X-Message-Number: 6177
From:  (Steven B. Harris)
Newsgroups: sci.cryonics
Subject: Re: Timothy Leary Renounces Cryonics
Date: 10 May 1996 06:02:11 GMT
Message-ID: <4mum53$>

References: <4ms5f4$> 
<>

In message-ID: <> 
tcom.com (hEpCaT) writes:

   >>At this point, I'm even more confused than Steve Harris
thinks I am.  He begins his comments by contradicting what Platt
said and asserting that BPI had only withdrwan standby 
services.<<

   I've not aware that Platt ever said differently.  Care to
provide the quote?  If he did, he was in error.  

   >> Why then would CryoCare have been looking for another
provider? <<

   Indeed, but that's a question for Cosenza, and it only shows
how hard it is for Cosenza to grasp that somebody was trying to
do the right thing.  The truth is that CryoCare and 
Biopreservation both had certain reasons to consider withdrawing
from the case (see CryoCare president Brian Wowk's message), but
felt obligated not to do so, until another cryonics provider had
been found to take responsibility (physicians withdrawing from
cases in which there are few alternatives to the patient, often
have the same ethical obligations).  This problem ended when
Leary ended the contract unilaterally without picking an altern-
ate provider.  

   Again, it is *Cosenza* who must explain why an organization
that was ruthless enough to supposedly (according to Cosenza)
drop Leary flat, *then* should spend any time at all trying to
find a substitute provider for Leary.  Yep, this is confusing,
all right.   Refusal to believe the truth often brings confusion,
because a twisted view of reality often includes scenarios which
don't make much sense.  Of course, I'm aware that Cosenza has
never experienced seeing his own organization trying to find
another cryonics provider for a person in trouble (because it
never has), so he may not have a personal reference point for
this novel idea.  Sometimes if you've never personally seen the
ethical thing actually done, you don't believe anybody ever does
it.  Too bad.

> **What you should do**:
Continue the newsgroup reply about Timothy Leary and cryonics from its last sentence, "Too bad."

> **Stored data**:
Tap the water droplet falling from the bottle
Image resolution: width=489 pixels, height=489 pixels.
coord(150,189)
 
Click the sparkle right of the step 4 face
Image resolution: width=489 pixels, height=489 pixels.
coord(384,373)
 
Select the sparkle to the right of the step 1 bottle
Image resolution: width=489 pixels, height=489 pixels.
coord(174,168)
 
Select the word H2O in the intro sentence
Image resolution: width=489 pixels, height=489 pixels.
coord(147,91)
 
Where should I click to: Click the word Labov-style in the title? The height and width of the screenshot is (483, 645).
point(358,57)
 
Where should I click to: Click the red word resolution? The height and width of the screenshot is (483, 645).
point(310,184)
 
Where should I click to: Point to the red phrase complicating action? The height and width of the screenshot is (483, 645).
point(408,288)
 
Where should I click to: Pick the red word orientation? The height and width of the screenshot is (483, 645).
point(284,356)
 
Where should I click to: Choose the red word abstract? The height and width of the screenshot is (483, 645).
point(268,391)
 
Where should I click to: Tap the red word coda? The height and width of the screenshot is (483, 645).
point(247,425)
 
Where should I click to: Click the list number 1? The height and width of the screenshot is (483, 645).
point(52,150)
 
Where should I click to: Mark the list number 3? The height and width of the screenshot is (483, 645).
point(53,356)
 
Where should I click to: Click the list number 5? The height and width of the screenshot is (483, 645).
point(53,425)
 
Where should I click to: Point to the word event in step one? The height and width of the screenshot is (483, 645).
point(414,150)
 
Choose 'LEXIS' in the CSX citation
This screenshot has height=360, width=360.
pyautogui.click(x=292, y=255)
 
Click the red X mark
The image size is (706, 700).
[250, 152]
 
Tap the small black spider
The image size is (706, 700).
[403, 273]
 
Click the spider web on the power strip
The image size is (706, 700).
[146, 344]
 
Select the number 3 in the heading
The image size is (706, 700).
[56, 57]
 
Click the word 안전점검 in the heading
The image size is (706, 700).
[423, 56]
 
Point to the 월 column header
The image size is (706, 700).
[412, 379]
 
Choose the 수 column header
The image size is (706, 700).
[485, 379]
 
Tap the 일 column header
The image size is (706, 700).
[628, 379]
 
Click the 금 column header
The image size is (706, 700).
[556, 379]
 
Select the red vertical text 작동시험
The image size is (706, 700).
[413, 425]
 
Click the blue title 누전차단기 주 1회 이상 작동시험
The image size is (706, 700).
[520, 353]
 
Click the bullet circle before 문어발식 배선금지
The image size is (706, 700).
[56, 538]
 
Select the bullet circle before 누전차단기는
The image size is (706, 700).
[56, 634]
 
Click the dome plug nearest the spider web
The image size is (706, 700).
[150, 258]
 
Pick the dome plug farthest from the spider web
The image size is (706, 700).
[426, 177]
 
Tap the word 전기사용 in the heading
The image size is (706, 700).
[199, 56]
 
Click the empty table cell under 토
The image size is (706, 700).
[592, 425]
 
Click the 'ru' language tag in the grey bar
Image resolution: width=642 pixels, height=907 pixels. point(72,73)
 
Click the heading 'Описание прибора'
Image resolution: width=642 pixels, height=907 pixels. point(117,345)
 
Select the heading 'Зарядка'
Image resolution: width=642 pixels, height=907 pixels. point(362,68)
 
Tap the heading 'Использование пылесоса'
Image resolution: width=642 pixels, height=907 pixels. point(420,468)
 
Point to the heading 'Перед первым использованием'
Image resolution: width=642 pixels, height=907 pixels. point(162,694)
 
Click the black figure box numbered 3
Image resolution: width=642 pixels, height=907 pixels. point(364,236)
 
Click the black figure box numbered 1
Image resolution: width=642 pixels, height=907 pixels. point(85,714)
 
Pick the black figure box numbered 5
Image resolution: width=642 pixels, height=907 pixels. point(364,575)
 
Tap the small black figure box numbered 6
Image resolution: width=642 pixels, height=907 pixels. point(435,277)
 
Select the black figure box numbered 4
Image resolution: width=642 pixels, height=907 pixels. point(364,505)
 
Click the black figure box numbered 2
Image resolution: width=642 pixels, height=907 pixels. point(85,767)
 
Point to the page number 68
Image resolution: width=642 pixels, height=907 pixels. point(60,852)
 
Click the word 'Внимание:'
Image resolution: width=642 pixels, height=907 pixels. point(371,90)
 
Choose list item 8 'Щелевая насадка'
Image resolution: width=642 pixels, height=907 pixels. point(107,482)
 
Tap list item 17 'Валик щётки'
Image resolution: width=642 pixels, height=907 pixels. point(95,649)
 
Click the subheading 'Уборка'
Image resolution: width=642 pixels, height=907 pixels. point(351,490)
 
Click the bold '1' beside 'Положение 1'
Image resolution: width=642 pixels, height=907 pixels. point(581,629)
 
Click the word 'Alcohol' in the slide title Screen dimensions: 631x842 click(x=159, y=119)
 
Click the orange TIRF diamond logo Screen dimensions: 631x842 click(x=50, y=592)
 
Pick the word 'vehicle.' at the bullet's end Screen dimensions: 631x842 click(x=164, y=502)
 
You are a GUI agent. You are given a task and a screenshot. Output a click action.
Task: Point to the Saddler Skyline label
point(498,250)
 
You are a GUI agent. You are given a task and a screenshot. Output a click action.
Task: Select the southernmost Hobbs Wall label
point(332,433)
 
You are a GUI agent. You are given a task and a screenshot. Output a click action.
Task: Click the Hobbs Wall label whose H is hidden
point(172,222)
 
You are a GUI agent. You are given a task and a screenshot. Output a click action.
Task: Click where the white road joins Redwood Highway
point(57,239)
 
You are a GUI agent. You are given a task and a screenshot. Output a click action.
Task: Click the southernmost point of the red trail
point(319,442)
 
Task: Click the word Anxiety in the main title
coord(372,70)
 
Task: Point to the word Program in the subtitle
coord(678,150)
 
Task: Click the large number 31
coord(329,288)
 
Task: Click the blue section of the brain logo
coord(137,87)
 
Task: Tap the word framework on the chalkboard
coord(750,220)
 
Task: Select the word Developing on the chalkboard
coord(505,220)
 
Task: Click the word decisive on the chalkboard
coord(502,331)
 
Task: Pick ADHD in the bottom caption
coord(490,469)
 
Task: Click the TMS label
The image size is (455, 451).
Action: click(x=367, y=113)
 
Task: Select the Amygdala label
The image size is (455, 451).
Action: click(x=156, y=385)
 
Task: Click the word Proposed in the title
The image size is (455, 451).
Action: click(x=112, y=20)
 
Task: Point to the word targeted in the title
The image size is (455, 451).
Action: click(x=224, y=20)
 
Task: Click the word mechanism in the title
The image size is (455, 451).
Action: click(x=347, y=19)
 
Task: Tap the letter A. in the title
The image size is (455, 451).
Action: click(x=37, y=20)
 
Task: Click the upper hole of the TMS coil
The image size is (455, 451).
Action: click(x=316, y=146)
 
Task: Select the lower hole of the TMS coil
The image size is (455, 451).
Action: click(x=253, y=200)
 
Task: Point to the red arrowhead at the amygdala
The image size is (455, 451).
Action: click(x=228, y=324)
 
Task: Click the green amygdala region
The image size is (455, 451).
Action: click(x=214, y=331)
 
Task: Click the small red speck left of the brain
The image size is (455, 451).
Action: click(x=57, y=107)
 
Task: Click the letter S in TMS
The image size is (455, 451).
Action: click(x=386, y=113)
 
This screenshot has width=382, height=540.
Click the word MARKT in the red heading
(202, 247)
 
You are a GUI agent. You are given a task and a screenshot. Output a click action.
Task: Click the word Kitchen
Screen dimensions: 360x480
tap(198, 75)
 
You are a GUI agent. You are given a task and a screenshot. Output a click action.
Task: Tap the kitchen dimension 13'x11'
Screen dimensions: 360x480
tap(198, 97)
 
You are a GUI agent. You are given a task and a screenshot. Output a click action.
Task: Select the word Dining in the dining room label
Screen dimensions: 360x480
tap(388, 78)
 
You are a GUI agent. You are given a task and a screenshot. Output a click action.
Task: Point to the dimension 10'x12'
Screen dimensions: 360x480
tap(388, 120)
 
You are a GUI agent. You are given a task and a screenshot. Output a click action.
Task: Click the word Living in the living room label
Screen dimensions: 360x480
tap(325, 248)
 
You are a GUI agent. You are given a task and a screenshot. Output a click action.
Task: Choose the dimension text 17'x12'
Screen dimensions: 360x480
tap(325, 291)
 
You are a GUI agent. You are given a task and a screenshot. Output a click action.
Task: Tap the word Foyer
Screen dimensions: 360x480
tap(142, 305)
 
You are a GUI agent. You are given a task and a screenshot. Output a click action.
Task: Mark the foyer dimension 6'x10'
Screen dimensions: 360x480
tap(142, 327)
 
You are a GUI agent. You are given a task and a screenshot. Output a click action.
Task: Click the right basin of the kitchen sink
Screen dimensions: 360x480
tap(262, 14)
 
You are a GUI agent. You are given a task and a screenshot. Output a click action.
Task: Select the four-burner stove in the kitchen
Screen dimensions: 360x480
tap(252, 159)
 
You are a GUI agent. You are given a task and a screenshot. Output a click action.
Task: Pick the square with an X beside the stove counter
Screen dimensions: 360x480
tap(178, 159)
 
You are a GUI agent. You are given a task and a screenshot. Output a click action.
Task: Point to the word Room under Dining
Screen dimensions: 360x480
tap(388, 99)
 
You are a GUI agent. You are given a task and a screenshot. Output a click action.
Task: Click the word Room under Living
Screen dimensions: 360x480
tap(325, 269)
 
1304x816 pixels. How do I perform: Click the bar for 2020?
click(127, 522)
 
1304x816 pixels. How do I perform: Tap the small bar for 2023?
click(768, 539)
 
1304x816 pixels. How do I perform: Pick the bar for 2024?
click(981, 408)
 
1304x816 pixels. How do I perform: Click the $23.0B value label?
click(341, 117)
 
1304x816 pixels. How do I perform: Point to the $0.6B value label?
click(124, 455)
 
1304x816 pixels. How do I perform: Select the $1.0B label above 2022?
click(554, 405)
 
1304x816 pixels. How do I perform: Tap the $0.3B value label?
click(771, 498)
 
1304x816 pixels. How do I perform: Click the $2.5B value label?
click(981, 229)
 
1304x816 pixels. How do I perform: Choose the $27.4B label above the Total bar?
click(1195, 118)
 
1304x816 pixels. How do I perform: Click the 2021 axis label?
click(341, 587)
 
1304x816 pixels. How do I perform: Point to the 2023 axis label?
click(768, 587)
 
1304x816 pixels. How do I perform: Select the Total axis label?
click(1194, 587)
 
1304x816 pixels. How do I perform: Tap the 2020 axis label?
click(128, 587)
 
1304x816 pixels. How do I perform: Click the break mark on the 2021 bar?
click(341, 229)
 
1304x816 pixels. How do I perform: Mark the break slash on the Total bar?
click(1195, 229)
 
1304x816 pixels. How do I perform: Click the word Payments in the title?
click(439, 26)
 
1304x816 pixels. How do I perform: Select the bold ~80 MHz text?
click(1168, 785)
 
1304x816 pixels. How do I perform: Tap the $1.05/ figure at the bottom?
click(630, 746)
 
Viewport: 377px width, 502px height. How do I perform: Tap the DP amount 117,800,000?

> **Output of the exercise**:
   However,  Cosenza's choice of role-models are his problem, and
it's not my job to educate him about medical ethics.   If Cosenza
has any real curiosity about the factual question of whether
Leary dropped CryoCare or CryoCare dropped Leary, he has but to
phone Leary himself and ask what the truth of the matter is. 
Very simple.  I'll be glad to provide the Leary house phone
number if Cosenza doesn't have it.  (Although, since Cosenza
seems to believe he's as privy to information about Leary as I
am, it stands to reason that he already has Leary's number, and
is on speaking terms with him.)  Or Cosenza can phone Alcor's
president Steve Bridge, and ask him if CryoCare, at the point
that it initiated contact with Alcor, represented itself as still
under contract with Leary, or not.  These matters are not things
for which Cosenza must rely on CryoCare's word.  So why argue the
matter?  Make those phone calls, Cosenza.  We'll hold you to it.

   >>Harris thinks that Darwin's nastiness was forgivable under
the circumstances and because "Leary's friends are not cryonics
membership" he chides me for expecting that they wouldn't be
treated with contempt. If you can't bring yourself to respect 
other people's beliefs, the least you can do is fake it, 
especially if you're on your way out the door anyway.<<

   If other people's beliefs include the idea that bad medical
care is okay, I don't have to fake agreement.  *Especially* not
if I'm on my way out the door....

   >> As for my knowledge of the circumstances, it is no more
second-hand than Harris'. <<

   I've been to Leary's house many times in the last six months,
and had innumerable conversations with half a dozen of his
physicians, and with Leary.  I'm the one who set Leary up with
the medical care system he has now, as a matter of fact.  Make
that phone call, Cosenza, and educate yourself.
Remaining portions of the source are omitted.